# Given records

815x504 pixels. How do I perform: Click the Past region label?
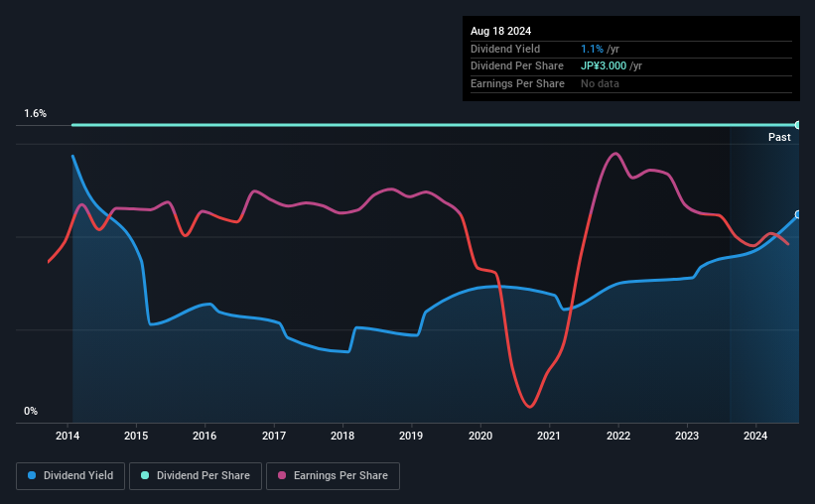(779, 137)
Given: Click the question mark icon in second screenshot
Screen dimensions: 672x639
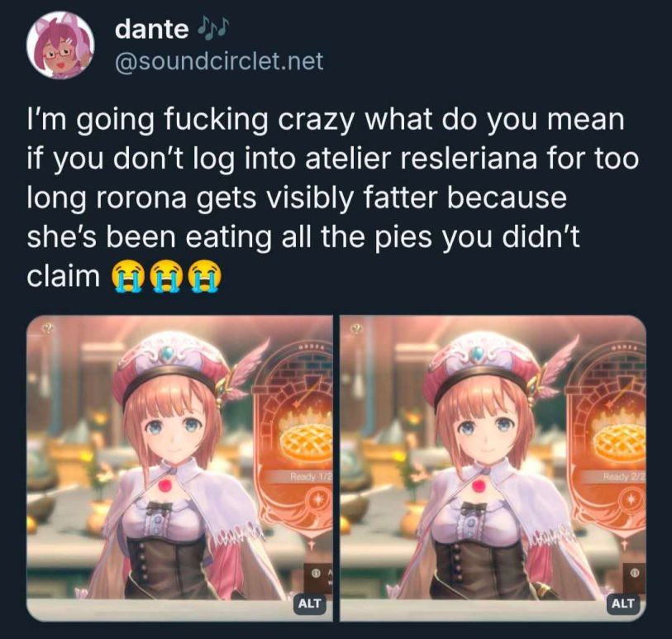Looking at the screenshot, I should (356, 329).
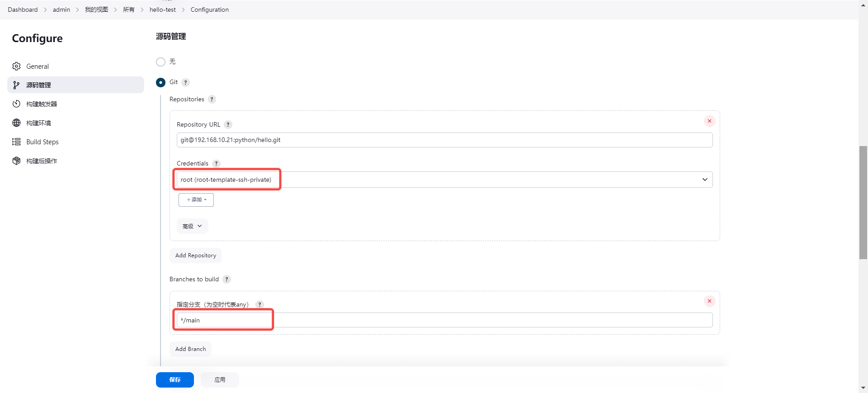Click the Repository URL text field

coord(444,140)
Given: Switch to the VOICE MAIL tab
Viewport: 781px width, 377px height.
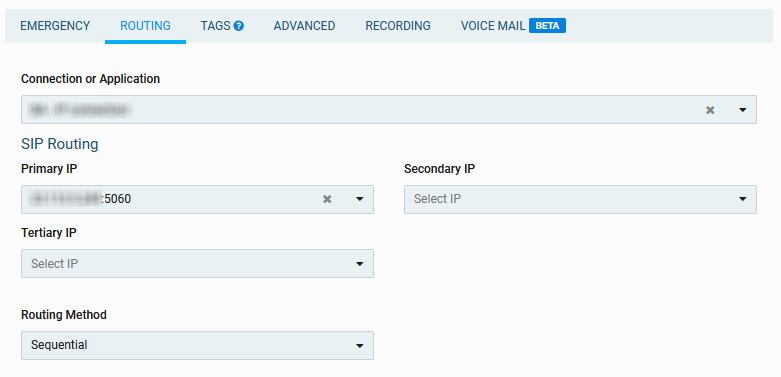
...
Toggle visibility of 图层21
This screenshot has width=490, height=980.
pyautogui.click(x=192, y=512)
---
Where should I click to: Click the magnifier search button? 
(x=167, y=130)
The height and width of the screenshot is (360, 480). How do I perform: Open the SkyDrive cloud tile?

# Brief
In the listing above, locate the line with "Given: Switch to the VOICE MAIL tab" and the line with "Viewport: 781px width, 377px height.", then extract exactly those lines and every line between them, and nothing more.

# Exercise result
Given: Switch to the VOICE MAIL tab
Viewport: 781px width, 377px height.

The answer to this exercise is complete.